Узник крови (Арчер) - страница 40

— Заткнись и слушай. Я был в приемном покое, когда ввалились два надзирателя, и один сказал: «Сестра, быстро с нами, Картрайт покончил с собой». Я-то знал, что это чушь собачья, ты смотрел футбол, я сам видел. Значит, это Ник.

— Но почему…

— Пусть тебя это не колышет, друг Дэнни, — решительно сказал Большой Эл. — Надзиратели и сестра убежали, так что я несколько минут был один. Потом заявляется другой надзиратель и тащит меня сюда.

— Но они узнают, что это не я, как только…

— А вот и нет, — сказал Большой Эл, — потому как мне хватило времени поменять имена на ваших личных делах, так-то.

— Что-что? — не поверил Дэнни. — Я думал, личные дела всегда под замком.

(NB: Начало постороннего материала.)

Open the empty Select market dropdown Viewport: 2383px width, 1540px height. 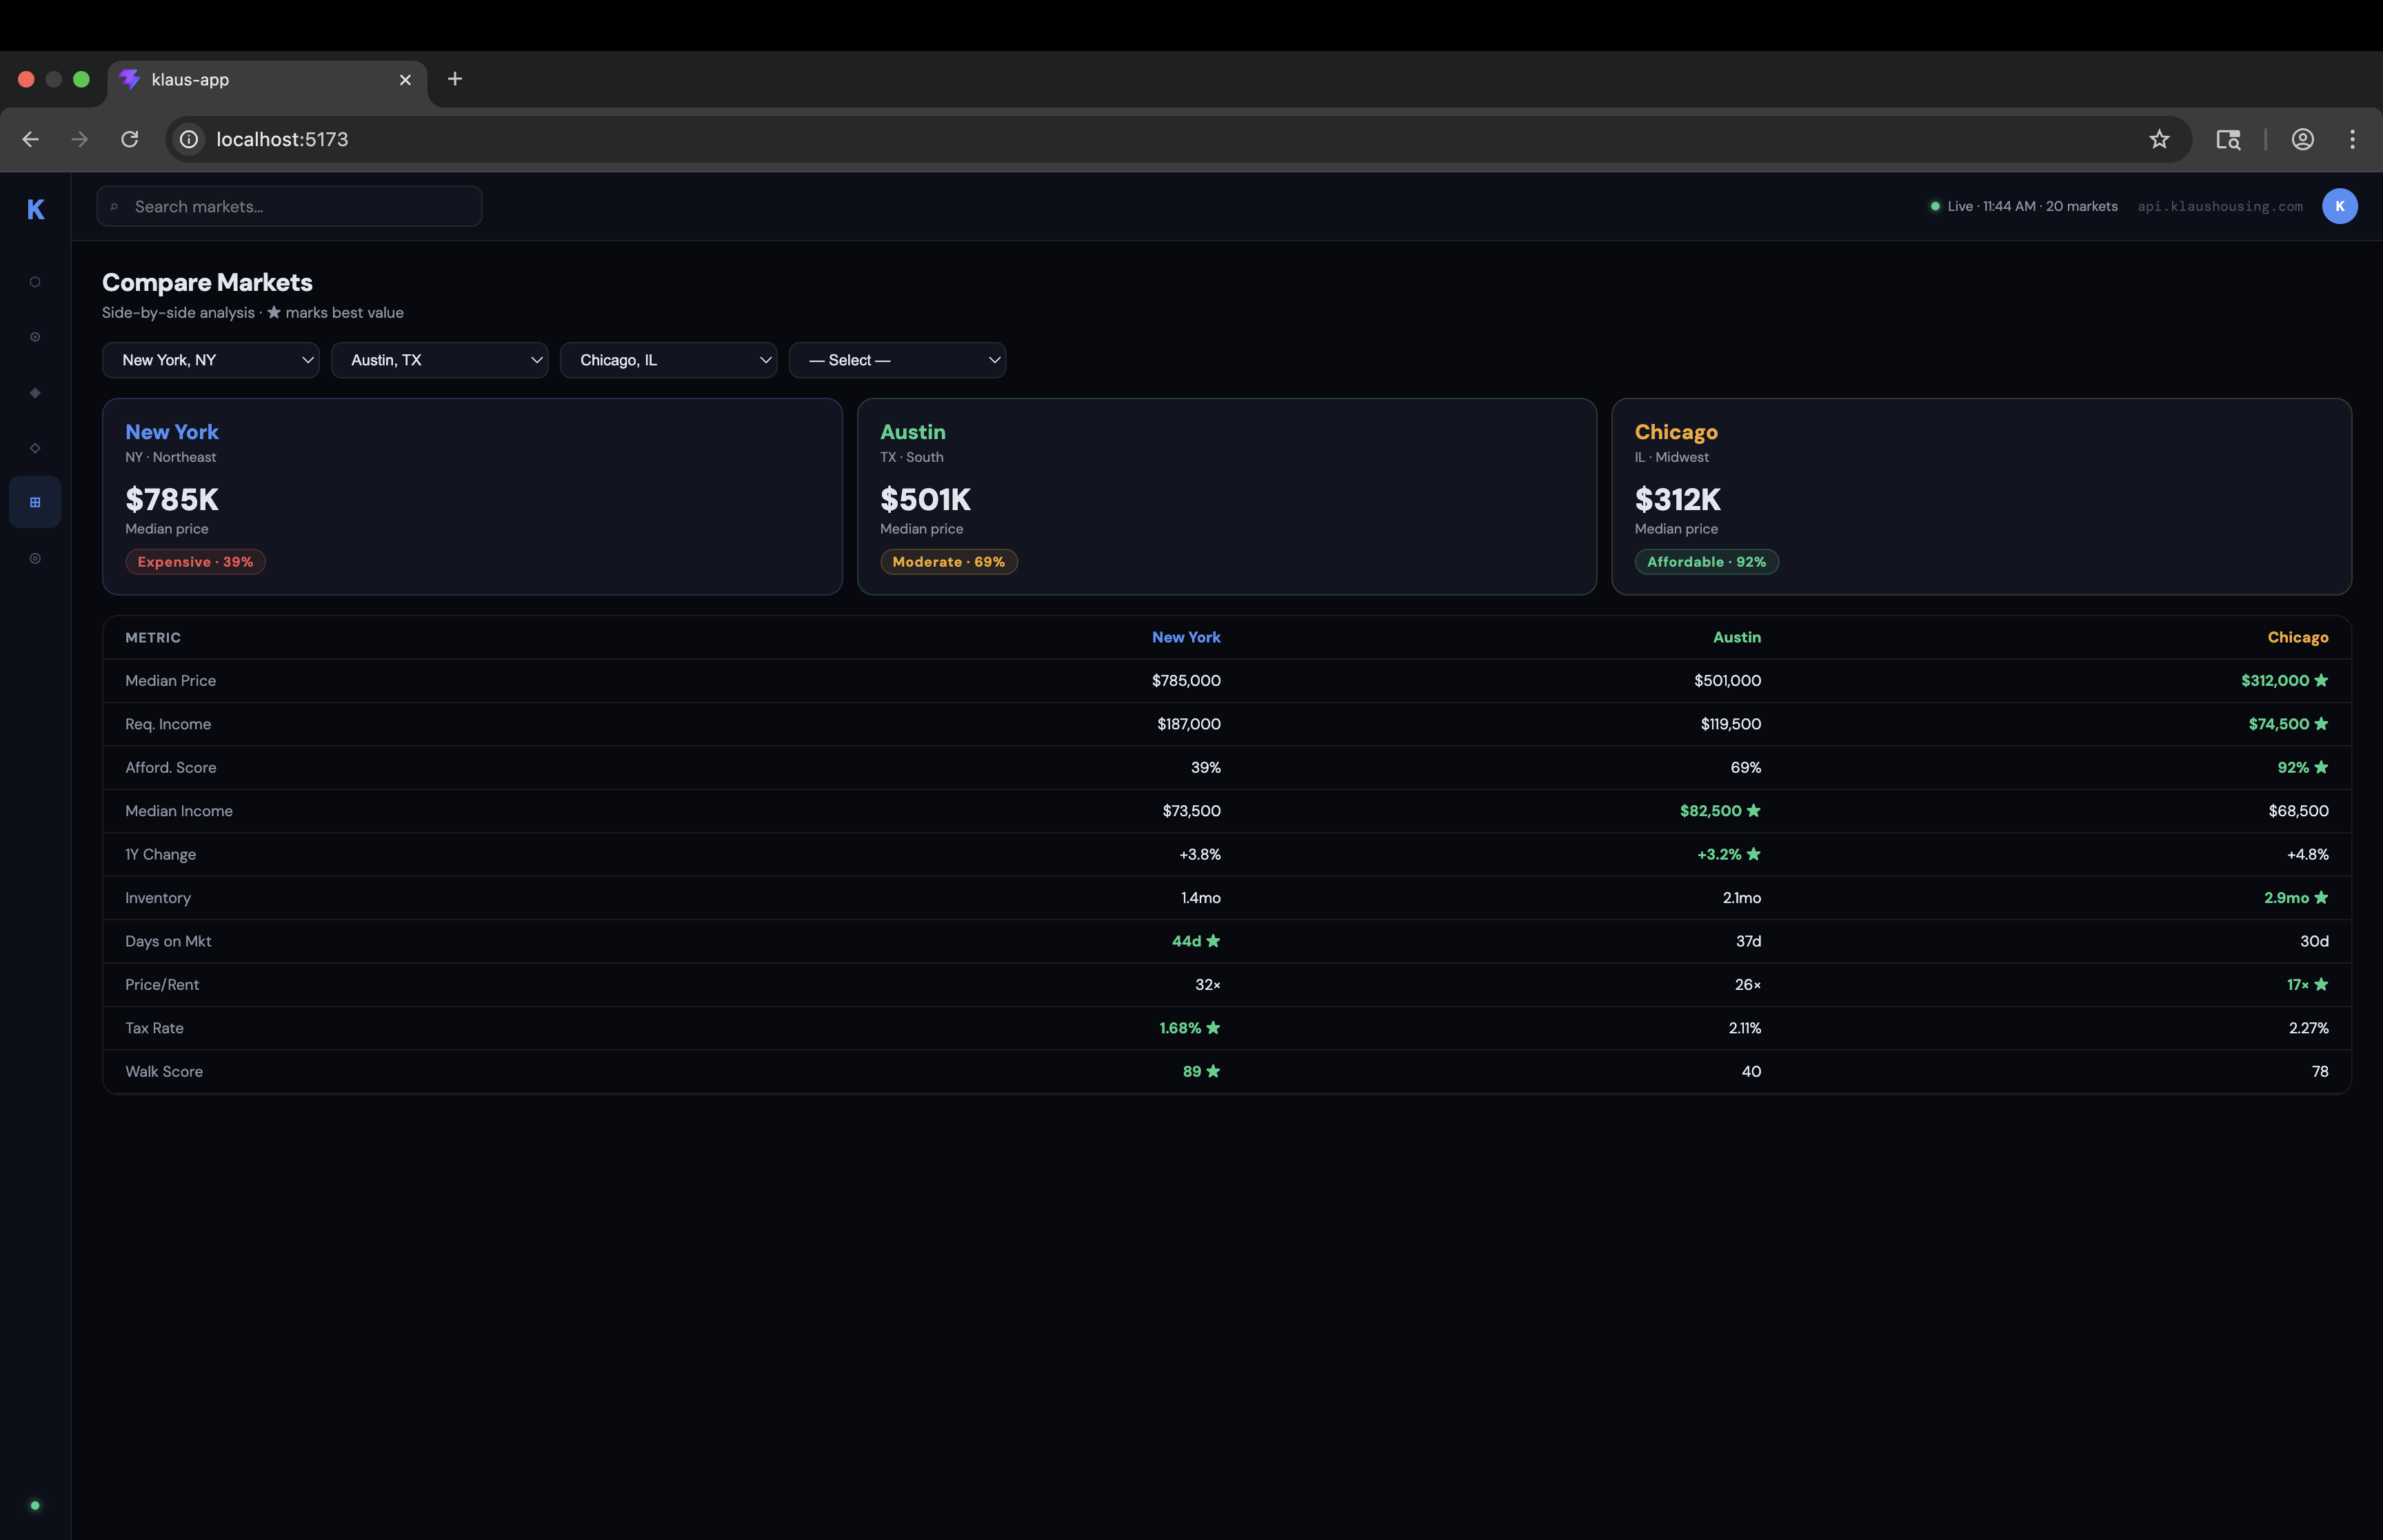pos(897,360)
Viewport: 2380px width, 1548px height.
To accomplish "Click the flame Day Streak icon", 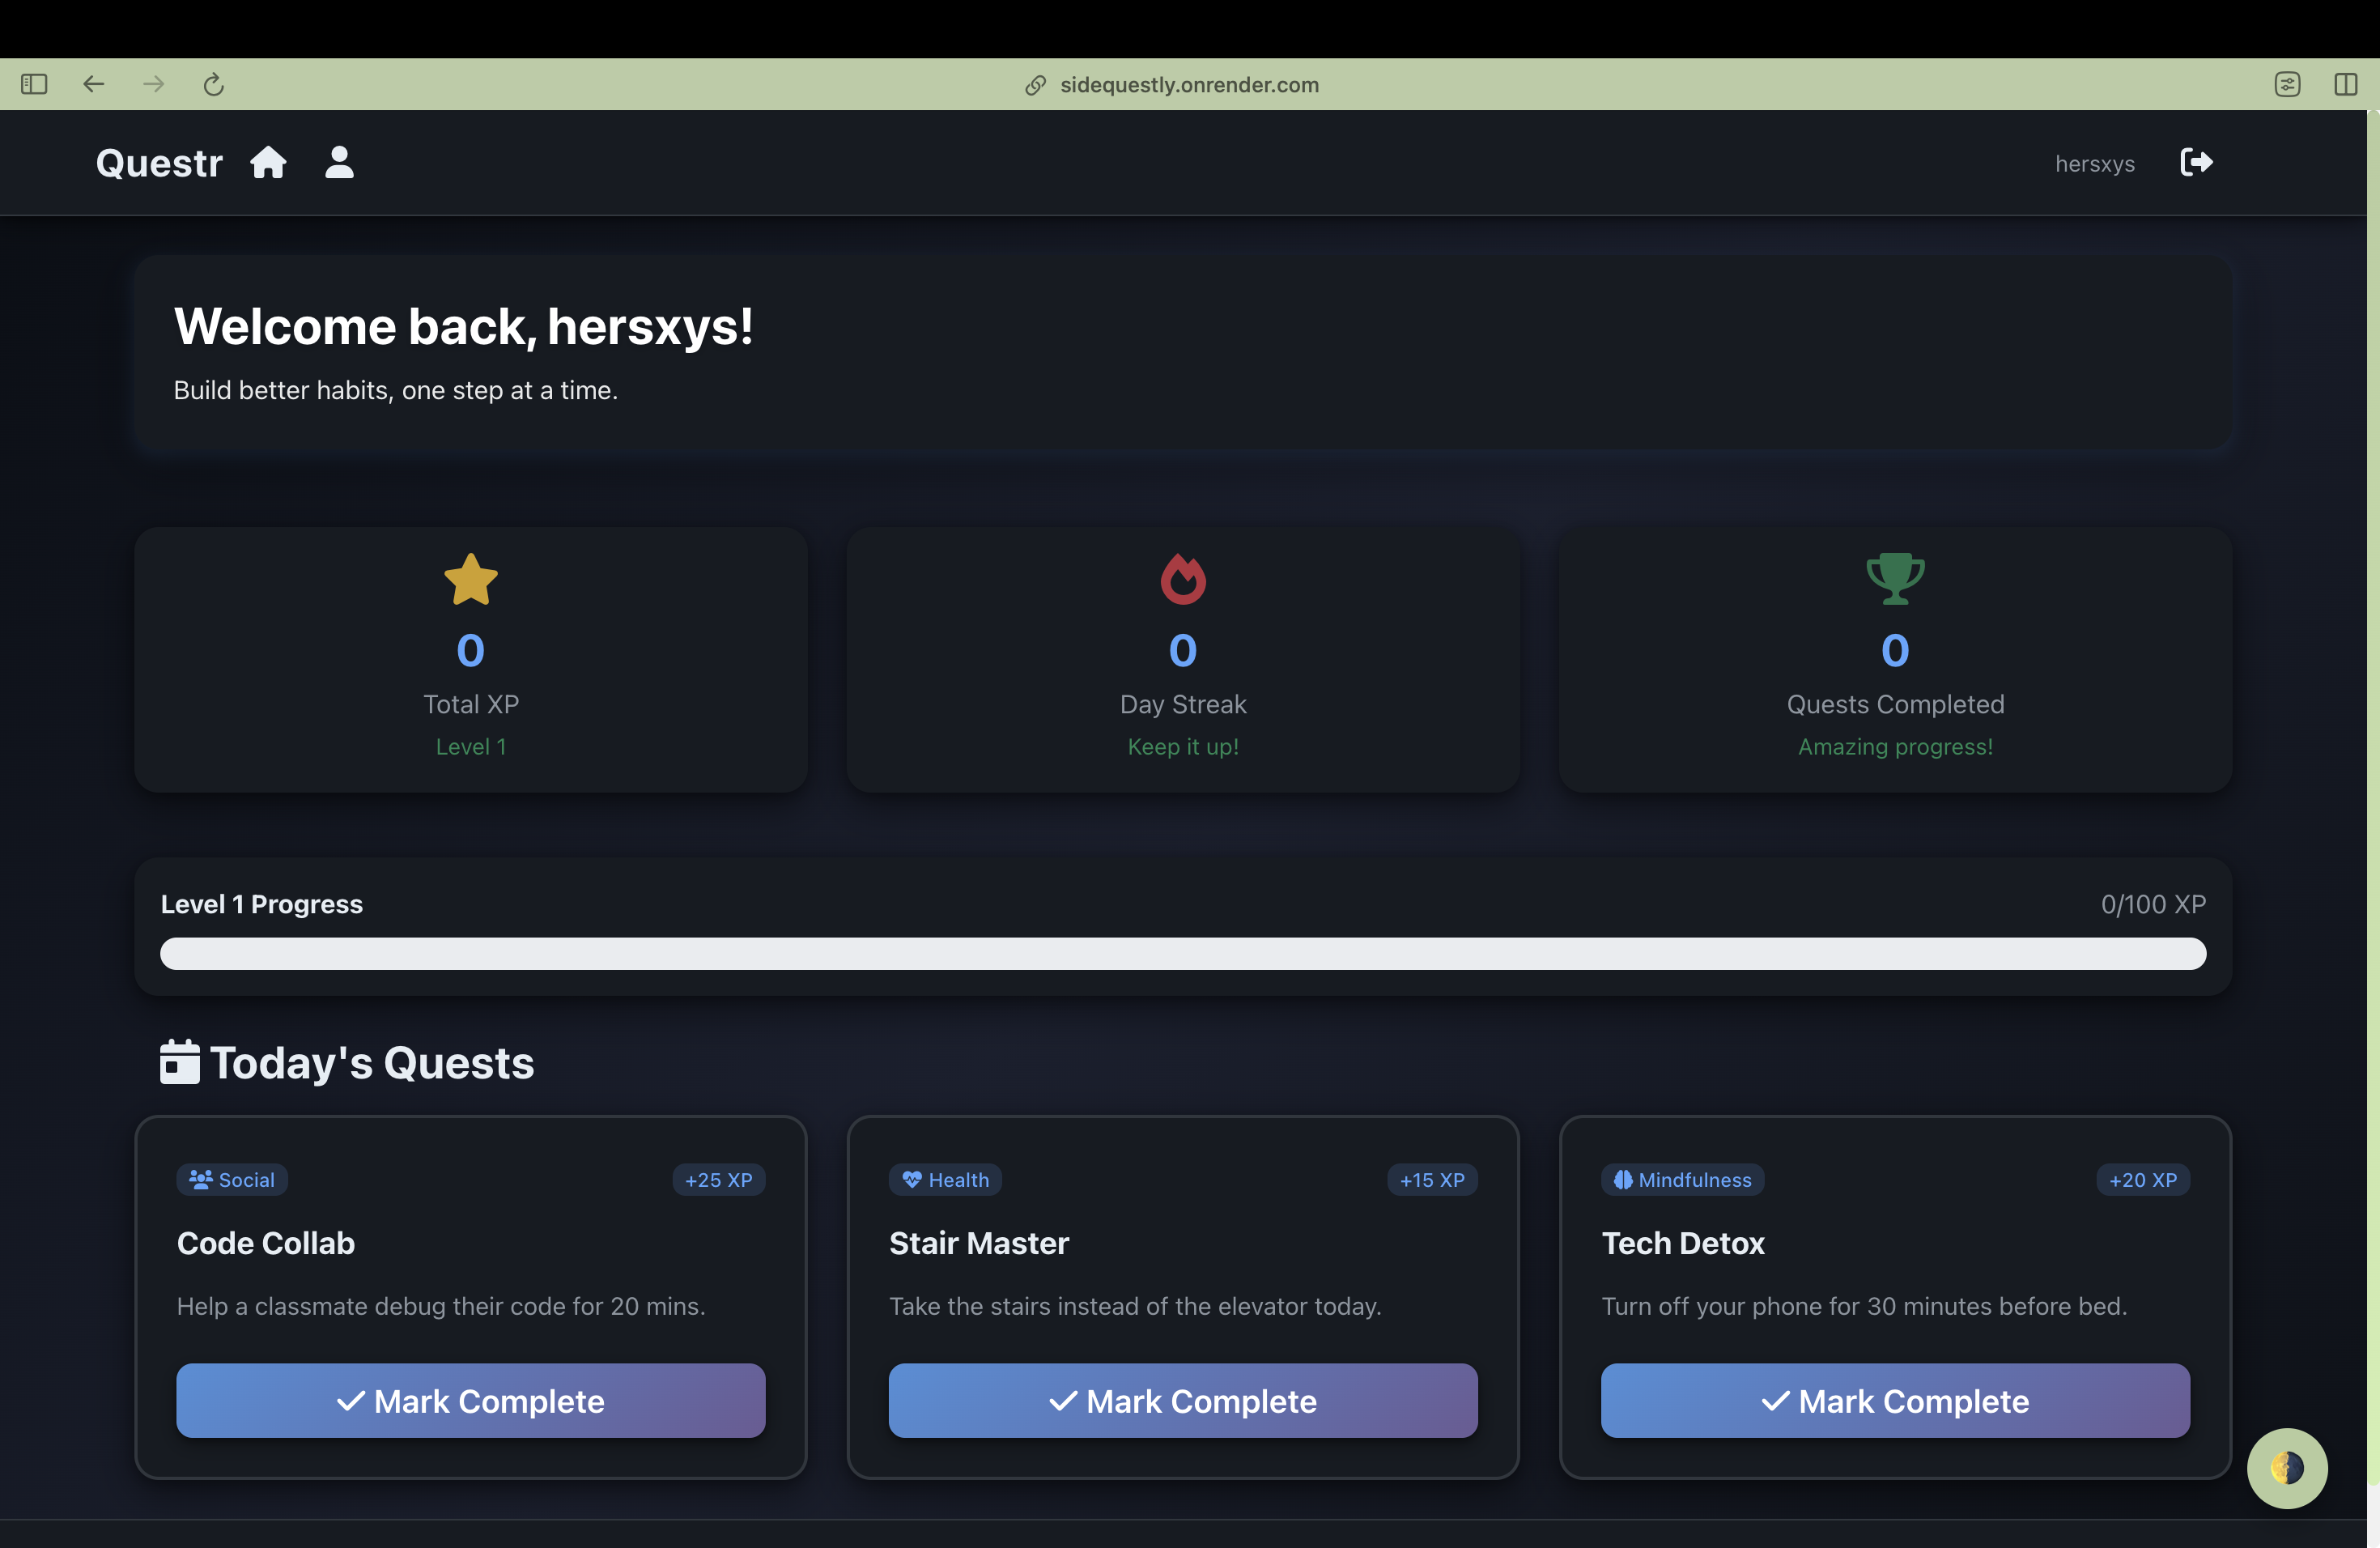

— Только не в приемные часы, а то вдруг сестре понадобится выяснить, кому чего прописали. А сестричка-то сорвалась и убежала, понял?

— Но зачем ты это сделал?

— Они сверят отпечатки пальцев и группу крови с личным делом и решат на все сто, что это ты себя порешил, потому как не захотел двадцать лет торчать в этой сральне. А раз они так решат, то не будет и никакого дознания.

— Но это не объясняет, почему ты подменил… — Дэнни замолк, подумал и произнес: — Чтобы я смог выйти отсюда?

— До тебя быстро доходит, друг Дэнни. Тут всего пять-шесть человек отличали тебя от Ника, но после проверки по личным делам даже они поверят, что ты мертвый.

Дэнни опять замолчал. Всю жизнь ему придется выдавать себя за Ника Монкрифа.

— Мне нужно подумать. Боюсь, что не справлюсь.

— У тебя, думаю, в запасе еще сутки, потом эту дверь снова откроют. Сам прикинь — на воле у тебя больше шансов вернуть себе доброе имя, не говоря уж о том, чтобы вывести на чистую воду подонков, какие прикончили твоего кореша.


— Все эти два года я ничего не видел, хотя правда все время была у меня перед глазами, — сказал Дэнни, поднимая глаза от дневника Ника. — Я дочитал до места, где меня помещают к вам в камеру и вам нужно решить, какую историю для меня придумать. — Большой Эл насупился. — Ты был у Ника старшим сержантом и застрелил в Косове двух албанцев, когда его взвод послали охранять сербских пленных.

— Хуже, — возразил Большой Эл, — я стрелял после того, как капитан Монкриф отдал ясный приказ не открывать огонь, пока не предупредит их на сербскохорватском.

— Но ты все-таки нарушил приказ, и Нику пришлось расхлебывать кашу.

— Ага, — согласился Большой Эл. — Я рассказал трибуналу, как оно было по правде, но все равно поверили Нику, а не мне.

— И поэтому тебе предъявили обвинение в непредумышленном убийстве.

— Ага, и впаяли десятку, а не двадцать лет, как за умышленное.